Vous êtes en CDI et l’envie de changer de métier vous démange ? Cette situation paraît contradictoire : d’un côté la sécurité de l’emploi, de l’autre l’appel vers autre chose. Rassurez-vous, vous n’êtes pas seul dans cette réflexion et surtout, reconversion professionnelle rime parfaitement avec stabilité contractuelle.
Nous accompagnons régulièrement des salariés en CDI qui souhaitent opérer une transition professionnelle réussie. L’enjeu principal ? Transformer cette contrainte apparente en véritable atout pour construire un projet solide et réfléchi.
Pourquoi votre CDI est un atout pour votre reconversion
Contrairement aux idées reçues, être en CDI représente une position de force pour entamer une reconversion.
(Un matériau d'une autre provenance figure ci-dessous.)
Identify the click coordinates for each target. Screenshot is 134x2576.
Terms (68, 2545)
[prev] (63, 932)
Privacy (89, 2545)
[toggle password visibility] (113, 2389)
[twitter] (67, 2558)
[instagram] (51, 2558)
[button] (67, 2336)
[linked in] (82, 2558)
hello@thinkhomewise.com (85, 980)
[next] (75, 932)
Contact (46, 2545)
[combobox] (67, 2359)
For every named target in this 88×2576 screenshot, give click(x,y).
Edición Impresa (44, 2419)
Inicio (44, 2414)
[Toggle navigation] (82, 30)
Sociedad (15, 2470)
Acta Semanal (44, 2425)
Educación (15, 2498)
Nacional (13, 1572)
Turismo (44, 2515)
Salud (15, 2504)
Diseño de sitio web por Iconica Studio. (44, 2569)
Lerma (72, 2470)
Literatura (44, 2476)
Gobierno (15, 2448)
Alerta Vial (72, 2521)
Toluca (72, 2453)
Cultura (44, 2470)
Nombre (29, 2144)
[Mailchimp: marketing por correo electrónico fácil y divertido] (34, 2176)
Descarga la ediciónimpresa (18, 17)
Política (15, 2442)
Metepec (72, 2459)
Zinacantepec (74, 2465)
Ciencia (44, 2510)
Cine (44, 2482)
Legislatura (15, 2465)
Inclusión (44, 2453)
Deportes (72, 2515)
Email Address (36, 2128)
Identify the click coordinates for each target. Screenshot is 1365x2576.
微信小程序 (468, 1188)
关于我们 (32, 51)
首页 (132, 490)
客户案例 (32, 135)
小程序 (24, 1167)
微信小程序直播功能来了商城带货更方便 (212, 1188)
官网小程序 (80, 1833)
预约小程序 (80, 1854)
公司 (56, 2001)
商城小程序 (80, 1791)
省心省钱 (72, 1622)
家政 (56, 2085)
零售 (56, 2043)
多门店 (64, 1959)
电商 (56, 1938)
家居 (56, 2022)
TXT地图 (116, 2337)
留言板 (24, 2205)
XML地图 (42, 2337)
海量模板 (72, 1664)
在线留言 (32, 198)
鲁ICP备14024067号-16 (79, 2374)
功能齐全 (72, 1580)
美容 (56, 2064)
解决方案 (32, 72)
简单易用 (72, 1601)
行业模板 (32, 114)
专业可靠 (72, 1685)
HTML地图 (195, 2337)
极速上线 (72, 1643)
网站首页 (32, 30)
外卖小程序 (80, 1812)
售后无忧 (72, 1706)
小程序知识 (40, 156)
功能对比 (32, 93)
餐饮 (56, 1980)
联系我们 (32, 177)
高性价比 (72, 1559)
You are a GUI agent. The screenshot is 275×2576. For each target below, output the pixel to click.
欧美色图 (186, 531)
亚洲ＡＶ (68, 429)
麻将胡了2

Votre contrat vous offre la stabilité financière nécessaire pour prendre le temps de la réflexion et de la préparation.
Cette sécurité vous permet d’explorer différentes pistes sans précipitation. Vous pouvez tester des formations en ligne, rencontrer des professionnels du secteur visé, ou même réaliser des missions bénévoles pour valider votre projet. Autant d’opportunités difficiles à saisir quand on jongle avec l’incertitude financière.
Nous observons d’ailleurs que les reconversions les mieux préparées émanent souvent de salariés en poste qui ont pu mûrir leur projet sur plusieurs mois, voire années.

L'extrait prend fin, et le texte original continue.